One more deduction: $100. One C-Note with several choices. USAA, AAA, American Express. If you don’t have AAA the current rebate will likely pay most to all of that membership. I like USAA because they provide healthy discounts if you happen to drive a car only 2500 to 5000 miles a year.
You’re now looking at around $9700 for the vehicle. Can you do better than TrueCar? Sometimes yes, sometimes…. HELL YES! Look at TrueCar as the Internet Marketing Manager for that dealership because often times, that’s what it amounts to.
Introduce yourself to the new car sales manager and after a friendly conversation ask them a couple of quick questions.
1) If you plan to finance the vehicle ask, point blank, if there is any possible deduction by working with a specific bank or credit union. Dealerships will often get a referral fee and credit unions in particular have promotions that can help lower your price.
2) Let them know that you’re only interested in the out-the-door price if you plan on paying cash or have the financing already lined up. Also show them that you plan on using a few deductions that you already qualify for and make sure you bring the original and copies so that they know you’re not pulling their leg.
When it comes to inventory that’s been sitting, you’re at the advantage.
Can you get it down to $10,000 out the door? That depends on your negotiating skills, your luck, and honestly, the size of the sales tax along with those nasty bogus fees named after the dealer’s rottweiler.
Buy A Dirt Cheap ‘Rebate’ Car With A Squeaky Clean Title.
Automakers are deeply in love with the idea of ‘conquest sales’. The act of seducing that 45-year old accountant out of his 1999 Saturn and putting him into that automaker’s brand-new version of a 1999 Saturn is a huge deal inside today’s corporate car world.
It doesn’t matter if the car they’re conquering is a rolling turd from a defunct brand that is worth more dead than alive. What matters is that you own that car with a title that proves it.

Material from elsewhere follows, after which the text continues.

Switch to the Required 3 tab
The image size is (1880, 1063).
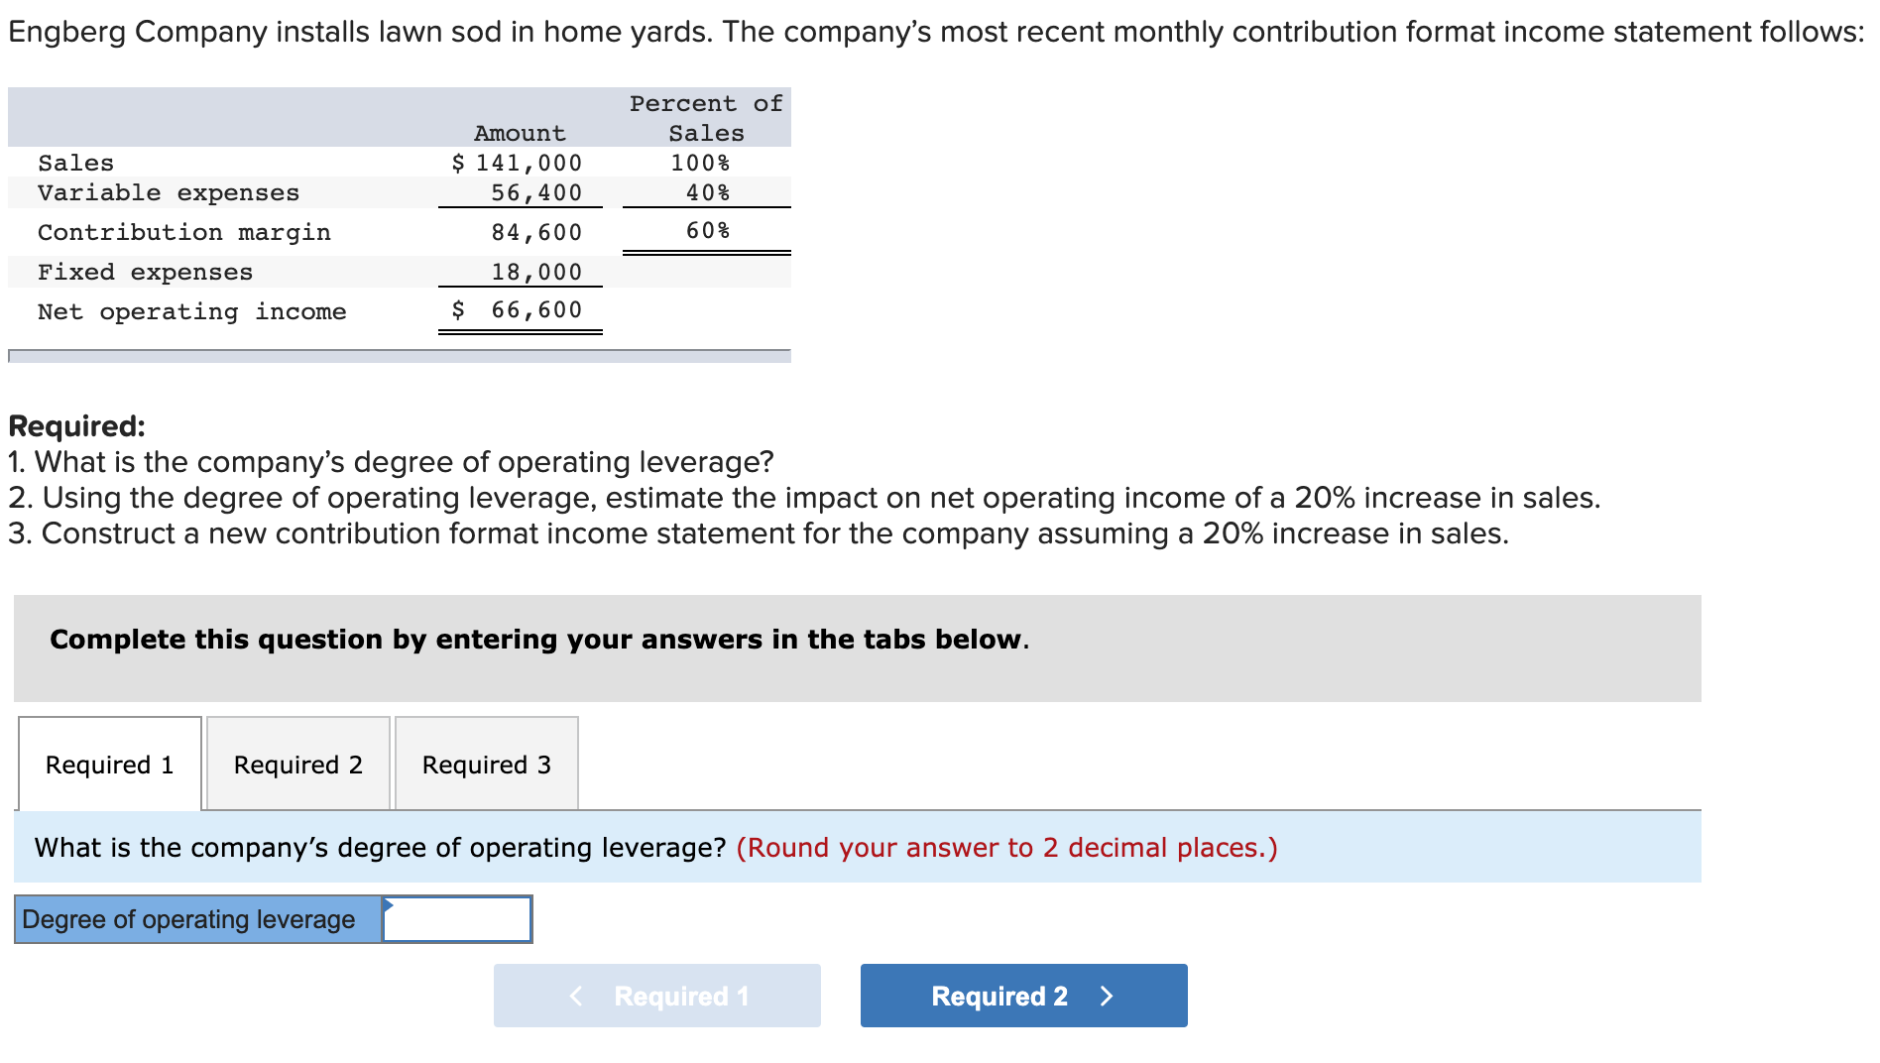[x=485, y=764]
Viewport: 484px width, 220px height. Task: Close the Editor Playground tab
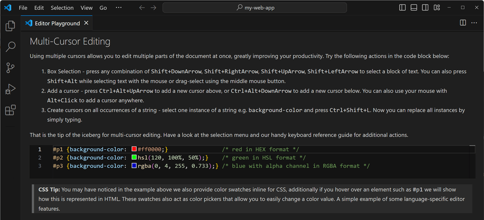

A dead Daewoo? A smashed up Saturn? A purple Plymouth minivan with doors made out of duct tape? All of them are equally owned once you get that car registered and titled.
The first step to getting what usually amounts to a $500 to $2000 rebate is owning a car from a brand that was not sold by that manufacturer. At TrueCar, under the rebates section, they highlight this type of Conquest Cash under the ‘View Incentives’ section. It can be a Chevy, a Hyundai, or a Mitsubishi or even a Suzuki that blew its head gasket back when Howard Dean was running for the Presidency. As long as the car has a clean title with no liens, you’re good to go.
So if you happen to live in a place where emissions and other inspections aren’t mandatory, go buy the cheapest $200 junker you can find on Craigslist or local impound lot auction and register that vehicle under your name. Once you register it, bring that title and/or registration into the dealership when you’re ready to buy that new car.
After you buy the new car, take that junker (you usually aren’t required to trade it in) and either resell it or donate it to charity.
Prepare First, Shop Second
The sad reality is that buying a new car these days is still a brutally pointless stupid game. If you want to do it yourself then remember that extreme couponing can yield far better results than going at it blind. Do your due diligence, learn the rules, and become a keeper of whatever car you decide to buy. In the long run it’s always cheaper to be a keeper.